**ASSIGNED TASK**
Go over the data and copy out each line with "bell" in it.
**********
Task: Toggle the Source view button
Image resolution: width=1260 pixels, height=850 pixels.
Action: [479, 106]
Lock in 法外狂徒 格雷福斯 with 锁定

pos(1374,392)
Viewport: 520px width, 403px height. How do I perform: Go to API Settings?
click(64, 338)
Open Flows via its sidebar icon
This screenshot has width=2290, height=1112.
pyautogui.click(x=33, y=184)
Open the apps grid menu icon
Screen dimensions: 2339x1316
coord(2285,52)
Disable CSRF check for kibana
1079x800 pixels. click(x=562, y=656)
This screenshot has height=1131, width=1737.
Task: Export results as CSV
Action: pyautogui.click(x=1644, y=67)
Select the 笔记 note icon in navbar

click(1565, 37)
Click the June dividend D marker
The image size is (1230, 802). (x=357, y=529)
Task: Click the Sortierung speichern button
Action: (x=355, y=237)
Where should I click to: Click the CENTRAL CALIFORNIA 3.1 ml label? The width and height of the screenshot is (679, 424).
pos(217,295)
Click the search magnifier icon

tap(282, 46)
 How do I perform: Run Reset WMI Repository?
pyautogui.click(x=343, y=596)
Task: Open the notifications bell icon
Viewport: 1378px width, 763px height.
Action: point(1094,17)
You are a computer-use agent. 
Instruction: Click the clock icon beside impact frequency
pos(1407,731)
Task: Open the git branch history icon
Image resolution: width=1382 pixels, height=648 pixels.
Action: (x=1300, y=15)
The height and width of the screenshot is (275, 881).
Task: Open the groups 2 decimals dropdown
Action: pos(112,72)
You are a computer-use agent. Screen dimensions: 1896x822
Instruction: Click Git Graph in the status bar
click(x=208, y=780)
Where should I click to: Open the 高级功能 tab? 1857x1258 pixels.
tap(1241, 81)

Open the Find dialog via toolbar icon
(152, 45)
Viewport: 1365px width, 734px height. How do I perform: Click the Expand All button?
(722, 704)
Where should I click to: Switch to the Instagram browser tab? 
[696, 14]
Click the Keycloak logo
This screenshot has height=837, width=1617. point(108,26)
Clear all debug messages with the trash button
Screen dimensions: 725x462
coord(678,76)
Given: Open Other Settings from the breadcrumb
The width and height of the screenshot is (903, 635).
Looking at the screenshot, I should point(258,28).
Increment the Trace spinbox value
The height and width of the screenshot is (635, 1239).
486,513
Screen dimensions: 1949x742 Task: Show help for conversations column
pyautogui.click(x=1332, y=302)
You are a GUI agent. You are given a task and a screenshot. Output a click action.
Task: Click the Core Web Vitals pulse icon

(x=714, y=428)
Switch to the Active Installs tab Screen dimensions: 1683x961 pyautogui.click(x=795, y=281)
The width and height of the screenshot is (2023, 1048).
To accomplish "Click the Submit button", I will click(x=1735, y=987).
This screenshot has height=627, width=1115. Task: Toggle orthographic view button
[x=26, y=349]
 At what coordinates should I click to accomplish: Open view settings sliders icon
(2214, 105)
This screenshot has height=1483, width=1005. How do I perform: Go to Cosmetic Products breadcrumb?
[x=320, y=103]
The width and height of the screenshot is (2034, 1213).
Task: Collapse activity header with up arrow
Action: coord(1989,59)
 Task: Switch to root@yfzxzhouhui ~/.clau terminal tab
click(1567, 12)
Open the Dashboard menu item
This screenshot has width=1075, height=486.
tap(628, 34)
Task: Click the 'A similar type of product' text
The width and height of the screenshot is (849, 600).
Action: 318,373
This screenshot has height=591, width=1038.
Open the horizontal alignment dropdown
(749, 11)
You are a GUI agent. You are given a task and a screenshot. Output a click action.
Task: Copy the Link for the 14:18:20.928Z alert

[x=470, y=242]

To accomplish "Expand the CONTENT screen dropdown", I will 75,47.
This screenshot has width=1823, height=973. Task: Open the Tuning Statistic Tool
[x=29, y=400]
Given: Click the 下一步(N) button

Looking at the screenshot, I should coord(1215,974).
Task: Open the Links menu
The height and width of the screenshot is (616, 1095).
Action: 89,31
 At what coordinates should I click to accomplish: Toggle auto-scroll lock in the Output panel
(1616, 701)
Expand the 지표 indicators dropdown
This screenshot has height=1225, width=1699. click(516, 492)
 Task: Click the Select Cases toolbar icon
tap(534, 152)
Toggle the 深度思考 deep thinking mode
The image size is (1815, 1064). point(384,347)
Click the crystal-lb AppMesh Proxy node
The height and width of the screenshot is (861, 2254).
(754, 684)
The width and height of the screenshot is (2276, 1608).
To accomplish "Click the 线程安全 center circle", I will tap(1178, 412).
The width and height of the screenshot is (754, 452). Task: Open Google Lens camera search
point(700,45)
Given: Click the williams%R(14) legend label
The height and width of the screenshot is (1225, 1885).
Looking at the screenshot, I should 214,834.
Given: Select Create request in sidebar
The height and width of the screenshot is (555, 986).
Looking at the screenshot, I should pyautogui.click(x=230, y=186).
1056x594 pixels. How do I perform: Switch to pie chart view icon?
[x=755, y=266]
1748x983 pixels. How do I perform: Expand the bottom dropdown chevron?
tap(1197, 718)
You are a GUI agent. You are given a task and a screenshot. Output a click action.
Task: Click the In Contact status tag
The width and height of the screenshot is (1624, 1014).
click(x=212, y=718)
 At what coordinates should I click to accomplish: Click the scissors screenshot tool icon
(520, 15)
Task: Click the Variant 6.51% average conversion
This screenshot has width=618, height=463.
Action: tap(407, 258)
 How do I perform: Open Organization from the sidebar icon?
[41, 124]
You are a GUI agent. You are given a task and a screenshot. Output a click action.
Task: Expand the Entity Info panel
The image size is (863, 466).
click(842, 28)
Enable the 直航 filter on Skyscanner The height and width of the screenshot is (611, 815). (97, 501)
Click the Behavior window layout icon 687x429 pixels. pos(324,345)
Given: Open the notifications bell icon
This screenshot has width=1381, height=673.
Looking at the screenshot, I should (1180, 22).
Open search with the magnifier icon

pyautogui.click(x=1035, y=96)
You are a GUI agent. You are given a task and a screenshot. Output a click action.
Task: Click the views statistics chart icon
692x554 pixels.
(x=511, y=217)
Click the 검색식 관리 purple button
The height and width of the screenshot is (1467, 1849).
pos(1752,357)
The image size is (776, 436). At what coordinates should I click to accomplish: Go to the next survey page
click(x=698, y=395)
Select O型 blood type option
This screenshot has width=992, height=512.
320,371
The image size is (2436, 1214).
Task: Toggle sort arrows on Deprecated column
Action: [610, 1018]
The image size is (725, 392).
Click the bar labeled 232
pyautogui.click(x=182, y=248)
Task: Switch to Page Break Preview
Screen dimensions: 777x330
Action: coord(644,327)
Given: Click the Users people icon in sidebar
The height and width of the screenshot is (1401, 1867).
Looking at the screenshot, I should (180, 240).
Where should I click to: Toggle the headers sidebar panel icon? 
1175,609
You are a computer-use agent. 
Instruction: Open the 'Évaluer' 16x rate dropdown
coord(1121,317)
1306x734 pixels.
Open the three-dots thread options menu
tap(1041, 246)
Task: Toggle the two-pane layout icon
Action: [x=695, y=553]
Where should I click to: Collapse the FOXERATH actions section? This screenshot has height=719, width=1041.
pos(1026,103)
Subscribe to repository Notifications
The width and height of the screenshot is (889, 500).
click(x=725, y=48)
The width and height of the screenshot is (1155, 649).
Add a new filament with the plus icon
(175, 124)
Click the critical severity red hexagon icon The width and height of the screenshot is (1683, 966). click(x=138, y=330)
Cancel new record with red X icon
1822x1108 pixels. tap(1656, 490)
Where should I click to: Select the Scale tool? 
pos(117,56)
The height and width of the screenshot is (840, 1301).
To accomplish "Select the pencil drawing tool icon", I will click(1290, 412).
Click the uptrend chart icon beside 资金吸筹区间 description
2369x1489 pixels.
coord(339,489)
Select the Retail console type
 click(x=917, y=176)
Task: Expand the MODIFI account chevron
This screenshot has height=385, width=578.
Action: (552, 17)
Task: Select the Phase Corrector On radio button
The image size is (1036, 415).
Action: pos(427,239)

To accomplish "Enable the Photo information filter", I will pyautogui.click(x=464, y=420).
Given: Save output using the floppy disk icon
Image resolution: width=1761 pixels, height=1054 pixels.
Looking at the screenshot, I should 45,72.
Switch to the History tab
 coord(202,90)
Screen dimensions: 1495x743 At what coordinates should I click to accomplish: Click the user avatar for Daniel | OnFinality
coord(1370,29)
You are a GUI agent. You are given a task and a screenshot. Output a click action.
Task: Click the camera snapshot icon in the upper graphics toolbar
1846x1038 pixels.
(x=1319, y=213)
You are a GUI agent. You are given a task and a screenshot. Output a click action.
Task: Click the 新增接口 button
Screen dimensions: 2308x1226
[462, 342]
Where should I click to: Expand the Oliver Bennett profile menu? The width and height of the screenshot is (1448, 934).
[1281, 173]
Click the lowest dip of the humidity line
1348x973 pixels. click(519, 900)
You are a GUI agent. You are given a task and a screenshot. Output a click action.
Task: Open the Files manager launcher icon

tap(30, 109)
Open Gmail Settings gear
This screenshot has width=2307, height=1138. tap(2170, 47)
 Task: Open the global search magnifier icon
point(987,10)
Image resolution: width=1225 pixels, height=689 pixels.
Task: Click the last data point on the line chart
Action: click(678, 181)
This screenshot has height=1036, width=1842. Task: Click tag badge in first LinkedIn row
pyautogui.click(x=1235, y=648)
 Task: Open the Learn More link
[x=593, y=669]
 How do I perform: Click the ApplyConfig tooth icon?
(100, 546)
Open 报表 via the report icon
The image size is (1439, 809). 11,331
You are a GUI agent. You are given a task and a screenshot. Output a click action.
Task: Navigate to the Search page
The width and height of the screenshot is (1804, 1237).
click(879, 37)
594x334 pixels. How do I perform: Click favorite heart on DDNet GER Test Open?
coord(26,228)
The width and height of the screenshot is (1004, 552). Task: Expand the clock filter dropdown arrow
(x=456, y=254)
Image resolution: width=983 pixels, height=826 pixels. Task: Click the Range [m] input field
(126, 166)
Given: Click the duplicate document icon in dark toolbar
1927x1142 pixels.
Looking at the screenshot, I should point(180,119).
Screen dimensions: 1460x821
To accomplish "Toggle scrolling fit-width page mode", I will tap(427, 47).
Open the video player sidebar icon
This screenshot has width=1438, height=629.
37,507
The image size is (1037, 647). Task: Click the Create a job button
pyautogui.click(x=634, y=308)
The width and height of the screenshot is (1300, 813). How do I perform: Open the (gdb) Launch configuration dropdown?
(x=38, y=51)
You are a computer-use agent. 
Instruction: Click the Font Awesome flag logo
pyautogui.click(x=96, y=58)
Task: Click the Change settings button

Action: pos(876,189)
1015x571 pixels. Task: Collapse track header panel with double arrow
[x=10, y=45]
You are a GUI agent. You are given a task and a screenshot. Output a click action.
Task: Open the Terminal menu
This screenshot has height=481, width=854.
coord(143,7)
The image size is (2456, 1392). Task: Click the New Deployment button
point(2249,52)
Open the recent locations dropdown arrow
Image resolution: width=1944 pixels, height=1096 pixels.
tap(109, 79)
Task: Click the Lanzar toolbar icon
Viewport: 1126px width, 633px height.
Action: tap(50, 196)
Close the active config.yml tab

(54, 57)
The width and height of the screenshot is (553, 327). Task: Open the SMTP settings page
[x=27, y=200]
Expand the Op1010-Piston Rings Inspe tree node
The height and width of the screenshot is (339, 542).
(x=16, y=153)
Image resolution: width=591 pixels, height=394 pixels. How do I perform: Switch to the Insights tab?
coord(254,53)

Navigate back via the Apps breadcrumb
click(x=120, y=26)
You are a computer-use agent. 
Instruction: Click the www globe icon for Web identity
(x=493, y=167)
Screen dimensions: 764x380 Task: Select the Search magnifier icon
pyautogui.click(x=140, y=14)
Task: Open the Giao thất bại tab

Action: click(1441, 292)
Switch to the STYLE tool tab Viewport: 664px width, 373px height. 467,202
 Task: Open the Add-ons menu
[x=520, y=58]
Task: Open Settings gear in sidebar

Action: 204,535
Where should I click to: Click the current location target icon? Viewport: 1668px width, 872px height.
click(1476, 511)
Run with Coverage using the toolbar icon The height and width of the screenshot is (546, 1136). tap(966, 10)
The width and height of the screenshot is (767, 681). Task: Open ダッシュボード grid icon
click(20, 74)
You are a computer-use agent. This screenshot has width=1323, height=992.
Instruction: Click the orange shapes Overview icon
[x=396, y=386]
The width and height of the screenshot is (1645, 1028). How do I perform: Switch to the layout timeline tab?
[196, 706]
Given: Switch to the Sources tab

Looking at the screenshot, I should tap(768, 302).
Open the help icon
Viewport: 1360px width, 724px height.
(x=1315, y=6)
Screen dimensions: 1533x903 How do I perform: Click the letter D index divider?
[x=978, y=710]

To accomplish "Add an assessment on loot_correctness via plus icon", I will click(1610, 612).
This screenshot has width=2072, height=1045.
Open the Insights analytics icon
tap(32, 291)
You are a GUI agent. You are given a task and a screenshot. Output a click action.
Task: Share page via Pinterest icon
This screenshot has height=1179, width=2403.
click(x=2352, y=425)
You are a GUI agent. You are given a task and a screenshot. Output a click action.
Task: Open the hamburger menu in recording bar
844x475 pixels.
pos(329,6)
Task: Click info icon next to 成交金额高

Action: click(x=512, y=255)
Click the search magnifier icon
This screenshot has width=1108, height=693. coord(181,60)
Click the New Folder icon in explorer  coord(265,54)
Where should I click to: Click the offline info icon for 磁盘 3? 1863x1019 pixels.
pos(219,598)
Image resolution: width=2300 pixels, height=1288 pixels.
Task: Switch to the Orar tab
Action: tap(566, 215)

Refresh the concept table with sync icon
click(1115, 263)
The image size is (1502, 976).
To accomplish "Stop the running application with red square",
**********
**YOUR RESPONSE**
Task: Open the notifications bell icon
Given: Open the notifications bell icon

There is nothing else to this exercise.